I tend to find that I take better shots when im outside or indoors with a lot of light coming in from outside. But when im taking photos indoors with either a lightbulb that doesnt provide sufficient lighting i find it hard to take photos.

so what can i do to take ideal shots?

I have Canon EOS 1100d
Lens: 18-55, 50mm f1.8, 24mm f2.4, 75-300mm


----------



## cherylynne1 (Feb 19, 2016)

I was in your position exactly when I started to study flash. I started with bounce flash and moved on to off-camera flash. It's a lot to take in at first, but there's a reason photographers do it. There is an incredible amount of freedom in being able to control the light at any time of day and in any conditions. 

My two favorite websites are Tangents - photography by Neil van Niekerk and Strobist


----------



## tirediron (Feb 19, 2016)

Yep... it's all about learning how to control your light.  A couple of inexpensive speedlights, triggers and umbrellas and your images will improve ten-fold overnight!


----------



## dennybeall (Feb 20, 2016)

There are steps you can take from no flash all the way up to complete lighting setups. I started when flashbulbs were the tool and even then we could turn the reflector to affect the light. Now you can start with something as simple as a tissue over the built-in flash and then external flash units and bounce flash with a remote flash remote triggered.

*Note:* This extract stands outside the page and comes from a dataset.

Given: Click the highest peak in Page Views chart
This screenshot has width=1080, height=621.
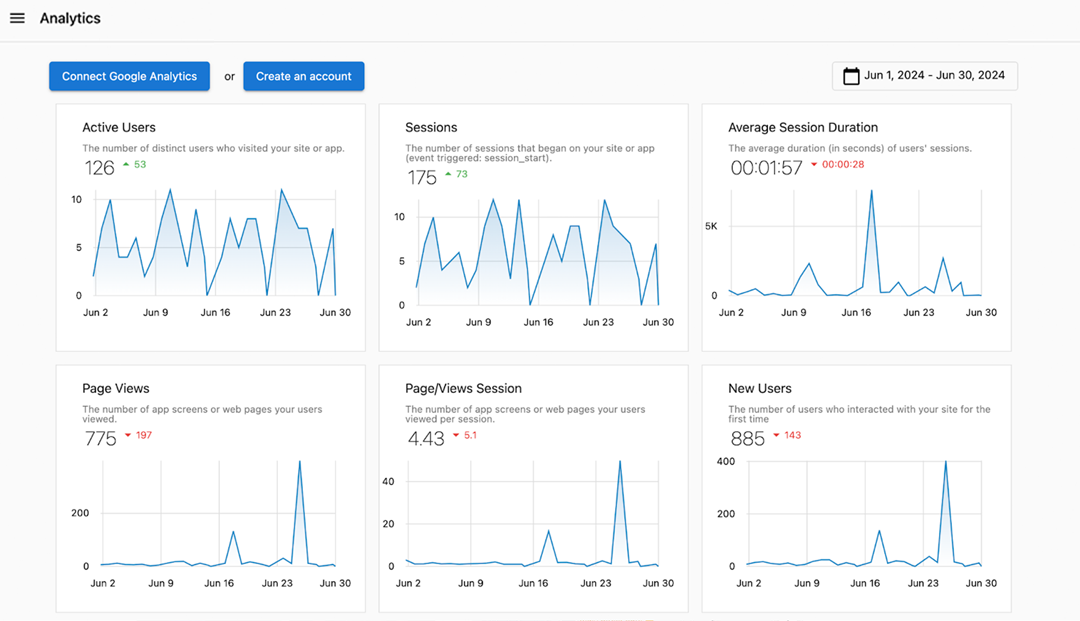Looking at the screenshot, I should click(x=299, y=462).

Lighting can be an interesting and challenging aspect of photography.


----------



## Designer (Feb 20, 2016)

FauzzyD said:


> But when im taking photos indoors with either a lightbulb that doesnt provide sufficient lighting i find it hard to take photos.
> 
> so what can i do to take ideal shots?


The continuous lighting that eminates from an ordinary lightbulb is not very strong, so you are quite limited as to aperture and shutter speed.  Using an electronic flash will enable you to use ordinary apertures and hand-held (if you prefer) shutter speeds.


----------



## Derrel (Feb 20, 2016)

Many cameras can take a decent to even good shot indoors if a few basic concepts are understood, and good practices followed. FIRST is to remember that in most places, light indoors is fairly low in brightness level, but that some areas within a room are likely to have bright areas which are several times brighter than the darker, less-lighted areas. The indoor basics often mean that a slow shutter speed with the camera on a tripod or firm support (tabletop,desk top, countertop) will be required to make a "good photo". Along with that firm support, a small lens opening is often helpful to get deep depth of field, in order to get plenty of the room in good, sharp focus. By slow speeds, I mean speeds of from 1/30 second, down to as long as 10 seconds. Really! Not kidding; in a dim interior, a 30-second exposure at f/8 is a real possibility.

Second: selecting the right camera placement, with the camera set up in a good location. Keeping the back of the camera parallel with walls and large rectilinear things, like paintings hung on walls, and so on--that helps a lot.

Third: test exposures, alternate lighting, using reflectors to fill in dark spaces with reflected light, white balance settings for artificial lamp light, flash + slower speeds for household lamps. Third is a huge category. You can combine longer exposures with flash, multiple flashes, light painting with flashlights or flood lamps or flash units. You can take multiple shots and combine them in software to do HDR type tone mapping.

Fourth: Learning how to use electronic flash either on-the-camera, or off-camera, to shoot things hand-held OR tripod-mounted, such as at a party or other indoor event. Bounced flash is a popular method.


----------



## table1349 (Feb 21, 2016)




----------



## astroNikon (Feb 21, 2016)

Less light means
- the shutter speed has to slow down .. AND/OR
- you have to raise the ISO AND/OR
- you increase the Aperture (assuming you have the right DOF).

if your shutter gets too slow and you have motion blur AND/OR
your ISO gets too high and you have too much noise from it  AND/OR
your aperture is maxxed out for the DOF that you need

then
you need to add more light or just deal with the results.
open up more windows, reflectors, speedlights, etc.

OR
Get lenses that open up to provide more light AND/OR
get a larger sensor camera ...  and that pushes the problem several stops later.


----------